CPU-FPGA heterogeneous architectures are attracting ever-increasing attention in an attempt to advance computational capabilities and energy efficiency in today's datacenters. Such architectures provide programmers with the ability to reprogram the FPGAs for flexible acceleration of many workloads. However, this advantage is often overshadowed by two critical issues: 1) the poor programmability of FPGAs and 2) the severe overhead of CPU-FPGA integration. For one thing, the conventional RTL-based FPGA design practice significantly slows down the application development cycle. Although recent advances in high-level synthesis (HLS) have improved the FPGA programmability to some extent, it still leaves programmers facing the challenge of manually identifying the optimal design configuration in a tremendous design space. This challenge thus demands intimate knowledge of hardware intricacies to address and a great deal of effort even for hardware experts. For another, even with a high-quality FPGA accelerator that achieves an orders-of-magnitude performance/watt gain for a computation kernel, such an impressive gain can often be dramatically offset by the extra CPU-FPGA data communication overhead, resulting in a much reduced system-wide speedup, or even slowdown.

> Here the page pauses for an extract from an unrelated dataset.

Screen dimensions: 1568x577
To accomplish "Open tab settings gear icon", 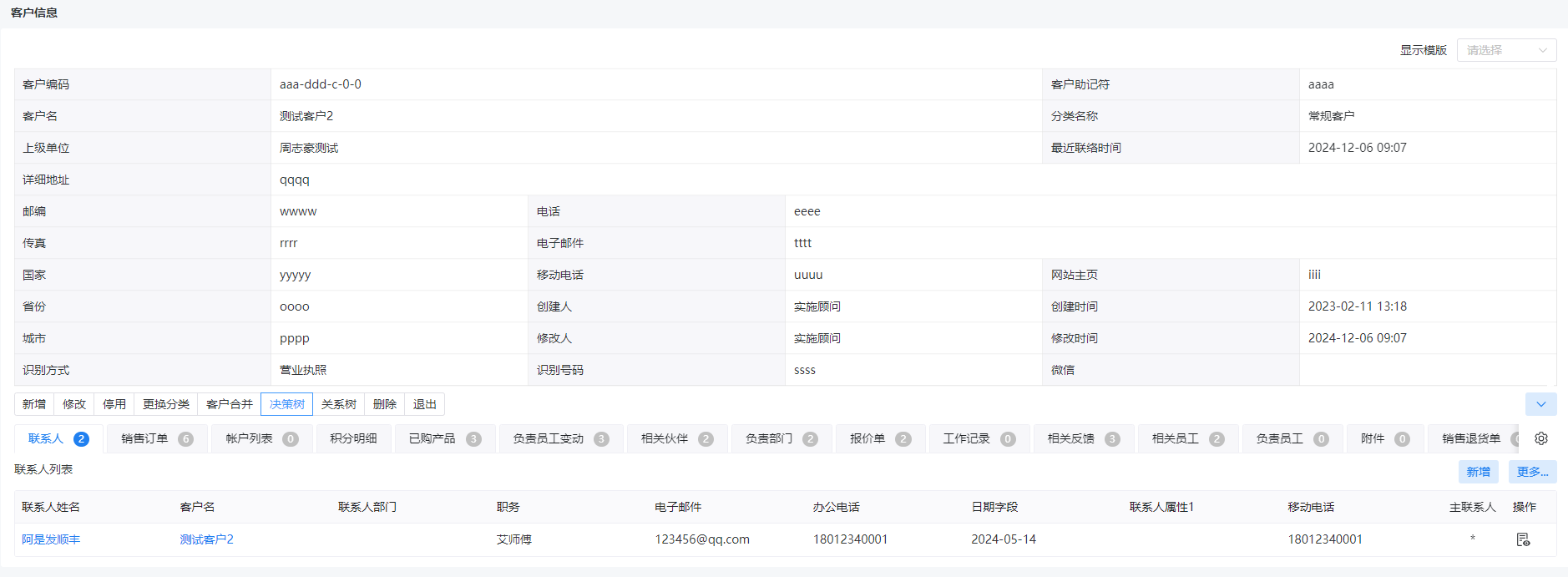I will pyautogui.click(x=1541, y=438).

This thesis aims to address these two issues so as to facilitate the adoption of FPGAs in datacenters. To improve the FPGA programmability, we propose a methodology that automates the heavy code reconstruction from software programs towards behavioral descriptions of high-quality FPGA designs, through well-defined architecture templates. Specifically, we propose the composable, parallel and pipeline (CPP) microarchitecture as an accelerator design template. This well-defined architecture template derives high-quality accelerator designs for a broad class of computation kernels, and substantially reduce the overall design space. Also, it enables the introduction of the CPP analytical model that quantifies the performance-resource trade-offs among different configurations of the CPP template. This in turn leads to fast design space exploration to identify the optimal CPP configuration in a reasonable time. On top of the architecture template and its analytical model, we develop the AutoAccel framework to automatically transform an input computation kernel program into the optimal CPP-based design for it. For general application developers, AutoAccel supplies a nearly push-button experience to produce an FPGA accelerator with good performance; for FPGA design experts, it greatly reduces the effort of manual design space exploration and code reconstruction; it thus substantially improves the FPGA programmability in both cases.
To come up with an efficient CPU-FPGA integration methodology, we first conduct a quantitative analysis on the microarchitectures of state-of-the-art CPU-FPGA platforms, with a key focus on the effective latency and bandwidth of the CPU-FPGA data communication. The analysis results reveal three important factors that affect the efficiency of CPU-FPGA integration: 1) payload size of every data transfer, 2) the complicated, multi-stage CPU-FPGA data transfer routine, and 3) sharing of the FPGA resource among CPU threads. We then propose three techniques: batch processing, fully-pipelined data communication stack and FPGA-as-a-Service (FaaS) framework, for these three factors, respectively. Batch processing packs small inputs into a large payload; the fully-pipelined stack overlaps various data transfer stages and the compute stage; both improves the data processing throughput. The FaaS framework treats the CPU threads as clients, and the FPGA as the server, and shares the server among the clients via the canonical client-server paradigm. These three techniques form our proposed methodology for efficient CPU-FPGA integration, which is demonstrated through the JVM-FPGA integration process for the genome sequencing application.